In connection with the audit of our financial statements for the fiscal year ended October 31, 2004, our auditors identified and reported to the audit committee of our board of directors three material weaknesses and two other matters involving internal control deficiencies considered to be reportable conditions under standards established by the Public Company Accounting Oversight Board (PCAOB).  Reportable conditions involve matters coming to the attention of our accountants relating to significant deficiencies in the design or operation of internal controls that, in their judgment, could adversely affect our ability to initiate, record, process and report financial data consistent with the assertions of management in the financial statements.  A material weakness is defined as a reportable condition in which the design or operation of one or more of the internal control components does not reduce to a relatively low level the risk that misstatements caused by error or fraud in amounts that would be material in relation to the financial statements being audited may occur and not be detected within a timely period by employees in the normal course of performing their assigned functions.

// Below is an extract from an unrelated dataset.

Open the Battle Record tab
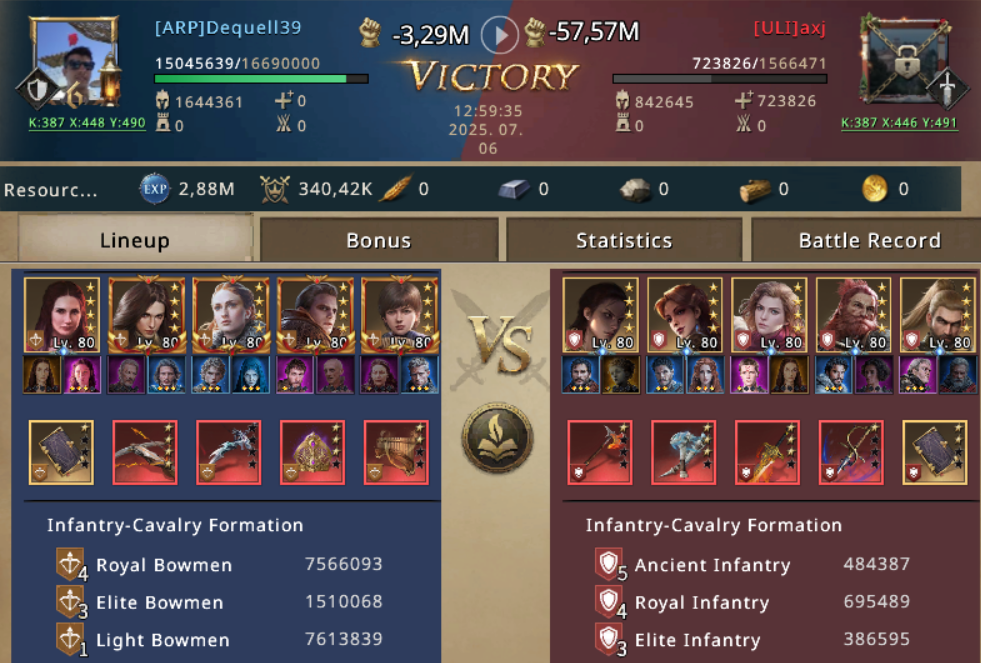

The three material weaknesses identified by our auditors were:


(1)  Our financial statement closing process does not satisfy current timing and accuracy regulations and standards relating to reporting financial information.  In connection with their audit, our auditors cited certain errors which required additional adjusting journal entries to correct.  Our auditors believe that the aggregate of all adjusting journal entries that we recorded were material to the financial statements taken as a whole. The errors identified by our auditors resulted primarily from inadequate reconciliation of certain accounts, insufficient review of accrual and reserve accounts in light of current circumstances, and incorrect application of generally accepted accounting principles related to accounting for income taxes and accounting for real estate development activities.


During Fiscal 2004, we entered into several 1031 tax deferred property exchanges.  Some of the errors cited by our auditors resulted from intricate interpretations regarding several of the 1031 tax deferred exchanges for commercial properties.  Additionally, errors related to inadequate reconciliation of certain accounts primarily resulted from a timing difference in the posting of mortgage payments made in the month prior to the due date.  This is the accounting method employed by the management company of our shopping centers.  We are currently working with the management company to reconcile these accounts in accordance with generally accepted accounting principles.  We are also actively looking to expand our accounting department to include an individual with a financial background in real estate.


(2)  Our system for tracking and reporting costs incurred in connection with land development does not satisfy the requirements of Statement of Financial Accounting Standards No. 67,



21


Accounting for Costs and Initial Rental Operations of Real Estate Projects, (SFAS 67).  More specifically, our auditors believe that we need to develop a system where costs incurred in connection with land development are allocated to sub-divisions, which will enable us to effectively match costs associated with the sale of individual residential units correctly and ensure that management can effectively assess the carrying value of capitalized costs for impairment, should such a condition exist.  


We implemented project management software to help us track land development costs on the three levels required under SFAS 67 in response to the recommendations of our auditors.  Some reclassifications of previous real estate projects are ongoing.


(3)  The accounting department is understaffed.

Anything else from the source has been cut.